I do it like Devil; make it clear right from the first paragraph whose viewpoint the chapter is told through. Each character should have a distinct voice, even in third person.
Perhaps it would help you (it helps me) to write each character's story seperately, then weave them together on the next draft? I do that, but in reverse order: I write the first draft straight through, dropping in POVs when it seems right, then on revision I look at each POV character's story individually, looking for large gaps and personality changes (!!! gah.), and I'll end up adding scenes and deleting scenes, and then I have to stich the whole thing back together again.

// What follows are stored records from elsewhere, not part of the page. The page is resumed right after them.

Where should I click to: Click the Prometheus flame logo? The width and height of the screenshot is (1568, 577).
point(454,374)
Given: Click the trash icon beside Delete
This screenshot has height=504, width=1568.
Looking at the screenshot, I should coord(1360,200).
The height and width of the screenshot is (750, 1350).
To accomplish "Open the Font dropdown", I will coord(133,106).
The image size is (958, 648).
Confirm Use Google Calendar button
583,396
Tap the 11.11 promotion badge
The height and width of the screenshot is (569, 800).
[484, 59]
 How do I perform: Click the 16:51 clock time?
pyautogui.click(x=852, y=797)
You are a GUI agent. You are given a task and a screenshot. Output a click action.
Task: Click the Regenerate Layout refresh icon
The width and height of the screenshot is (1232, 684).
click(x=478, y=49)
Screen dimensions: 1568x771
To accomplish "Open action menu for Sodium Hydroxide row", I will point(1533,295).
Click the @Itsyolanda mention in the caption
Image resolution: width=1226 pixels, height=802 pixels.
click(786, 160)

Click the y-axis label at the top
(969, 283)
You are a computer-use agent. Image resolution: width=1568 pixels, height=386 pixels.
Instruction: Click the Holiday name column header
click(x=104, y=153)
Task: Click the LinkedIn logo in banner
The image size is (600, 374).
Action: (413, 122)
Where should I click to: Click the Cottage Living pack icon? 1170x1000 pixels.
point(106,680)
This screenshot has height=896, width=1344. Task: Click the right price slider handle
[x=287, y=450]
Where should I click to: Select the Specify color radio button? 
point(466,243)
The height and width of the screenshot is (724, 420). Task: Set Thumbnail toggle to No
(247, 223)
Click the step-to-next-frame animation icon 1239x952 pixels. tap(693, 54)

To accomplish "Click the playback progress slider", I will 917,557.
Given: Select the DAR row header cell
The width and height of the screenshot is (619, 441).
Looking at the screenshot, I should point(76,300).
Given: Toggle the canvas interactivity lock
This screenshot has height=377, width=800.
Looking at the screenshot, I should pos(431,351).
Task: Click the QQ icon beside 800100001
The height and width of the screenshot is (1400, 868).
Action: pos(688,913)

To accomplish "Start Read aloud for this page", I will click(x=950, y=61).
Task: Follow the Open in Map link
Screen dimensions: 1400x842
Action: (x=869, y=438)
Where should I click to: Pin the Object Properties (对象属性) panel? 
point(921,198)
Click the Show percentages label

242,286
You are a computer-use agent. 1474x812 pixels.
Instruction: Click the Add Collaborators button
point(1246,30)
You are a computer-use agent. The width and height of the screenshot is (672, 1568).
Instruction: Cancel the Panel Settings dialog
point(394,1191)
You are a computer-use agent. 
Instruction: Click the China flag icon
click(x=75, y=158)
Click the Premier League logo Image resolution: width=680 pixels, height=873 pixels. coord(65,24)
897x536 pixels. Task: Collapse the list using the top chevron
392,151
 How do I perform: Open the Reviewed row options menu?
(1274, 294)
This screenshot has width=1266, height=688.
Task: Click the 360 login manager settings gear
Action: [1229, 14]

You could also develop a pattern that the reader will get used to, to clue them to who's on stage next. Like give the main MC two chapters, followed by one of lover and one of pal, followed by two more MC chapters, one lover, one pal...but you still have to establish early who is doing the talking, and that's best done by distinctive voice. Or pronouns, or other characters speaking to the POV character by name, or bringing up something that happened only to the POV character, or using the feelings of the new POV character about the last POV character to make it clear there's been a transition (deosn't work real well with schizophrenic characters, mind you), or having the characters in different locations so you can use the location as the chapter heading instead of names, because you've already established that Sam is the character in London, and George is the character in Iraq...I'll stop now. You're a creative person. Get creative with it!